Effects of varied keep-out distances for 0201 and 0402 components.

The trend toward smaller chip components and finer pitches on IC packages means smaller volumes of solder paste are required on each pad if problems of tombstoning, mid-chip balling and bridging are to be avoided. However, in most of these assemblies, there are also large components that require substantial volumes of solder to form joints with the required electrical and mechanical properties. For some components and finishes, extra solder paste is needed to compensate for potential coplanarity issues. Given the constraints on the area ratio, if an adequate transfer efficiency is to be achieved, the extent to which the solder paste volume can be controlled by varying the aperture dimensions is limited.

While there is hope that alternative application methods will make it possible to optimize solder paste volume for each pad, for the time being, the most cost-effective solution is to use a step stencil in which stencil thickness is varied to fine-tune the paste volume to the requirements of the component terminations. This solution imposes a constraint on the layout to the extent that components with similar requirements for solder paste volume have to be grouped. However, a greater concern in assemblies, in which space is at a premium, is the “keep-out” distance required on either side of the step.

Large keep-out distances used to accommodate various stencil thicknesses represent a significant loss of area available for component mounting. In this first project of iNEMI Asia, the objective is to determine for a representative range of components what the minimum distance on each side of the step can be without compromising the quality of the reflowed solder joint.

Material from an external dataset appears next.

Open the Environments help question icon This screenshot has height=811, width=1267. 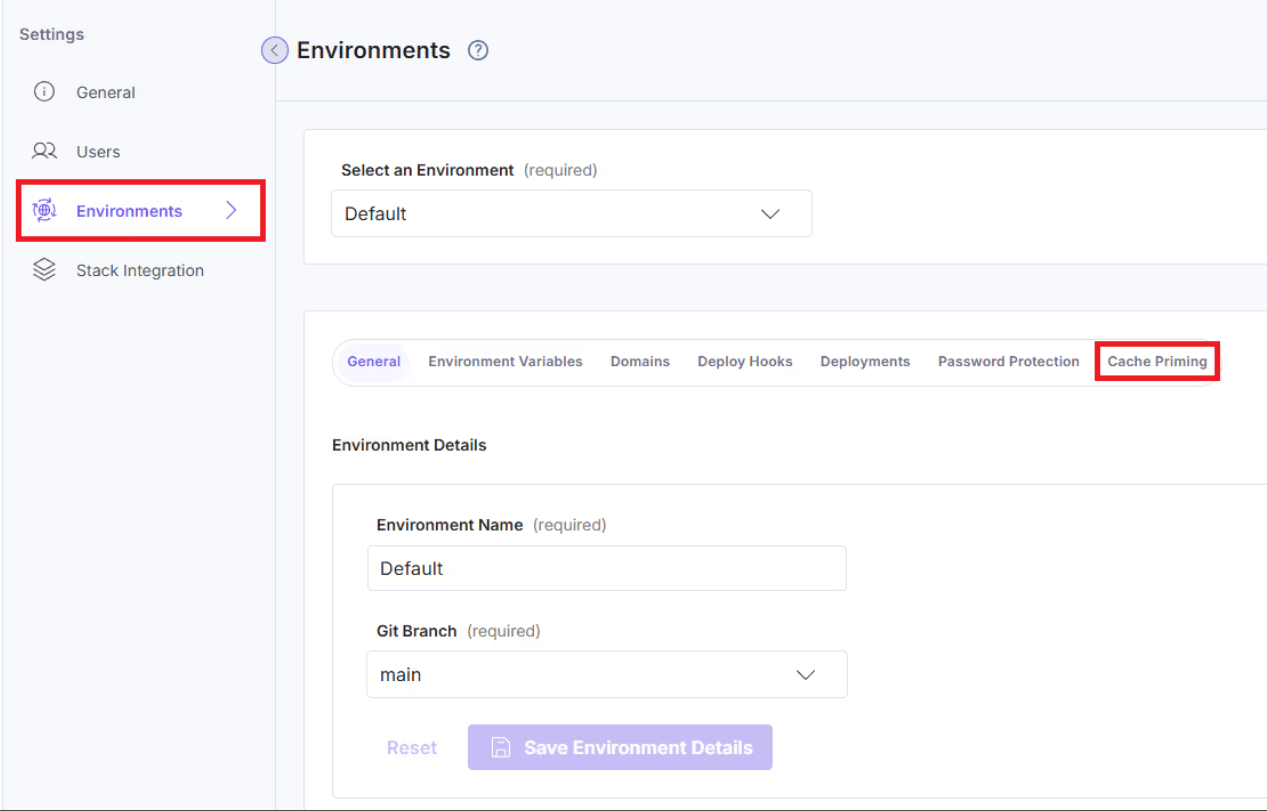tap(478, 50)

Test board specifications are listed in Table 1. The keep-out distance for step stencils has been described in IPC-7525. For the purpose of this project, boards were designed to provide a range of keep-out distances for 0201, 0402 and 0.4 mm pitch SOP and CSP components (Table 2). To assess the effect of printing direction, components were arranged around all four sides of the stepped area.



Experiment Matrix Design

Given the project objective of determining the minimum keep-out distance that can be used in practical application, the experimental program covers a range of process variables typically encountered in commercial production (Table 4).



Experimental Procedure

OSP thickness measurement. OSP finish solderability is known to be affected by the copper roughness and its ability to survive a reflow profile. It is known that OSP thickness may vary due to copper roughness. FIB was used to measure OSP thickness, since this method can accurately reveal the relationship between OSP thickness and copper roughness.

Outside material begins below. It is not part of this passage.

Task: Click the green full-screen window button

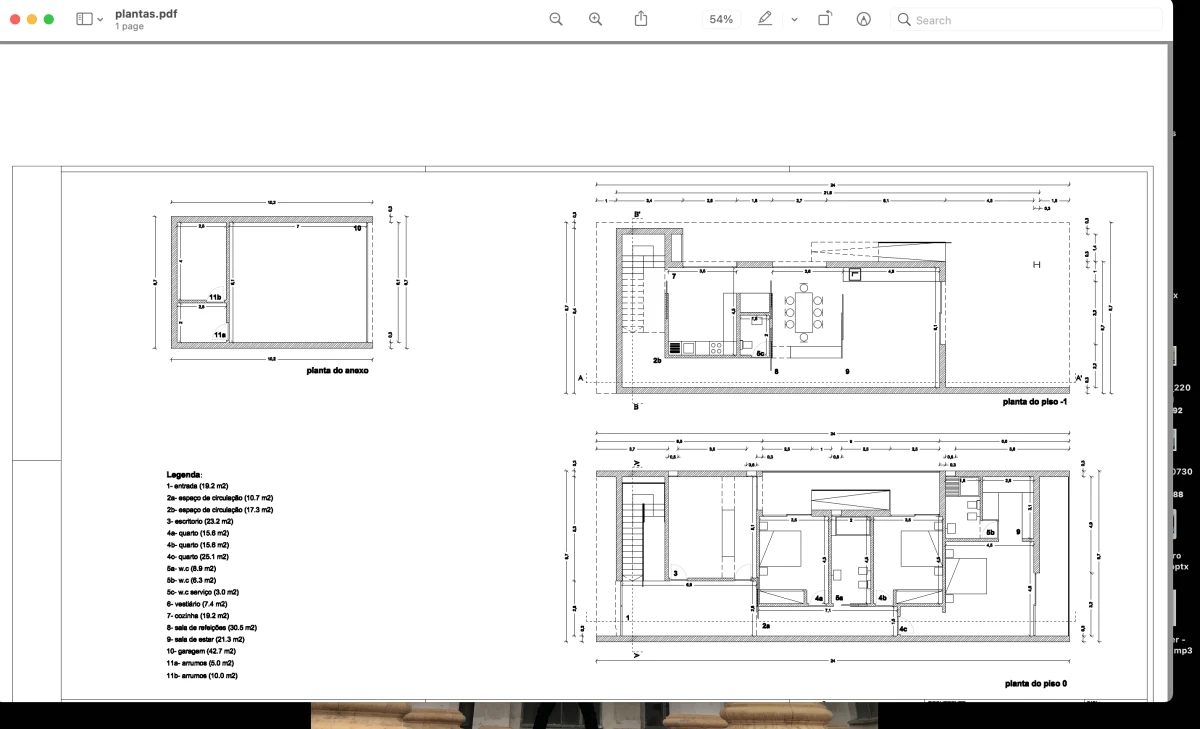Action: click(49, 19)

Figure 2 shows results of OSP thickness measurements on CCGA and CSP initially, and after the first and second reflow. The greater initial thickness of the OSP on the CSP pads is thought to be due to their smaller size. After the first reflow, there is not sufficient loss of coating thickness to compromise solderability, even on the copper peaks where the coating is thinner. After the second reflow, there is significant loss of coating thickness, but there is still sufficient coating on the peaks to protect the overall pad solderability, so that it is not expected solderability will be a factor influencing results in the later assembly stage of the project.

 

 

GR&R. GR&R was performed to determine the repeatability of the solder paste inspection equipment before starting the experiment. It was considered that results should be consistent within 10% of the measured value. A single board was printed and then inspected nine times, and the deposit height and volume results for BGA pads summarized in Table 5. The repeatability was calculated as follows:

Repeatability = 6 *σ/ (0.8 * average value)
Where σ = standard deviation of 9 samples
Average value = the average value of 9 samples
0.8 presents ± 40% process window

The repeatability was found to satisfy the set criterion (Table 5).

 

Printing parameter settings. Initial settings for print speed, squeegee pressure and separation speeds on a Speedline Accela printer were those recommended in the solder paste data sheet. Adjustments were then made on the basis of transfer efficiency, deposit shape and cleaning of the stencil surface, with the final settings listed below. To avoid any variation due to squeegee stroke direction, only the front to rear direction was used.

For runs 1-4:


For runs 5-16:


These settings were kept constant for all the remaining run orders (stencils) with careful checking of print quality after each stencil change. To enhance statistical significance, there were three repeats of each run order; a total of 48 boards were printed, with every pad inspected by 3-D SPI. Solder paste transfer efficiency and consistency were also recorded for analysis.

Data Analysis

DoE run. The DoE analysis was performed on each component surrounding the steps. These components are 0402, SOP, CSP, and 0201. The DoE analysis of 0402 is presented here as an example.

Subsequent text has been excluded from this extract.